We tell you this story so that you can see the tender and adoring feelings his family had for Alvin. To make matters worse, the terrible doctrine of the Christian world was the that unbaptized, and religiously unaffiliated, as he was, were damned.
“When Alvin died, the family asked a Presbyterian minister in Palmyra, New York, to officiate at his funeral. As Alvin had not been a member of the minister’s congregation, the clergyman asserted in his sermon that Alvin could not be saved. William Smith, Joseph’s younger brother, recalled: ‘[The minister] … intimated very strongly that [Alvin] had gone to hell, for Alvin was not a church member, but he was a good boy and my father did not like it.’” (“Teachings of the Presidents of the Church: Joseph Smith”, Redemption for the Dead).

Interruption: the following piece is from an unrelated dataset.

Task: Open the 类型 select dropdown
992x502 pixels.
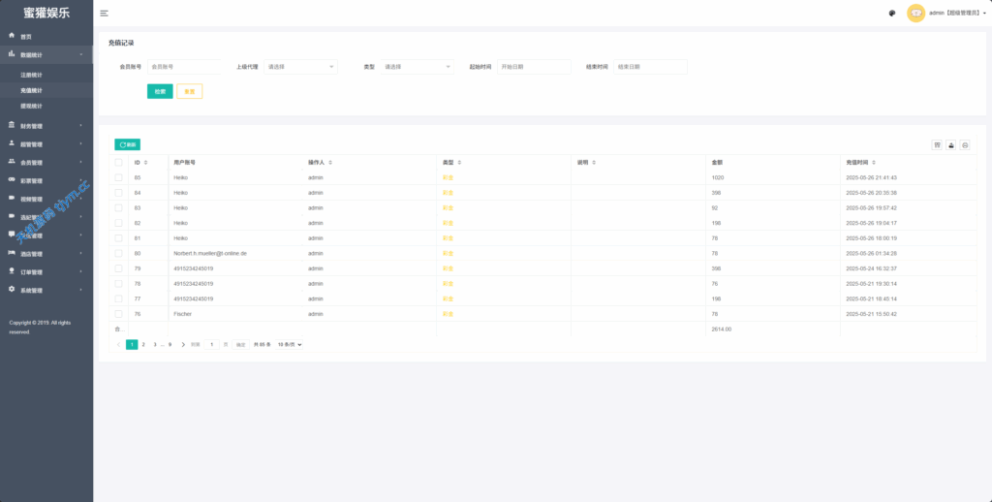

We can imagine the joy Joseph felt to see Alvin in the celestial kingdom and learn:
“All who have died without a knowledge of this gospel, who would have received it if they had been permitted to tarry, shall be heirs of the celestial kingdom of God;
“Also all that shall die henceforth without a knowledge of it, who would have received it with all their hearts, shall be heirs of that kingdom;
“For I, the Lord, will judge all men according to their works, according to the desire of their hearts (Doctrine and Covenants, Section 137:7-9).
It is also noteworthy here that Alvin was single when he died. What a generous God we have, who is able to do His work. Billions of people have died on this earth, beloved to their family and friends, as was Alvin, but much of the world believe that these dead are damned. Our doctrine is unique in demonstrating that the Lord provides a way for all of His children to be saved and exalted if they will.
Now for Section 138, we skip ahead to Oct. 3, 1918, in Salt Lake City where Joseph F. Smith, the president of the Church had been ailing for several months, but he was suffering under a much greater and gloomy burden. The Great War had just devastated the world with the death toll climbing to 20 million people and a flu pandemic, spreading across the world had claimed another 100 million. During the year he had lost three more beloved family members, including his first-born son, Elder Hyrum Mack Smith, a member of the Quorum of the Twelve Apostles, whose appendix suddenly ruptured, causing his death.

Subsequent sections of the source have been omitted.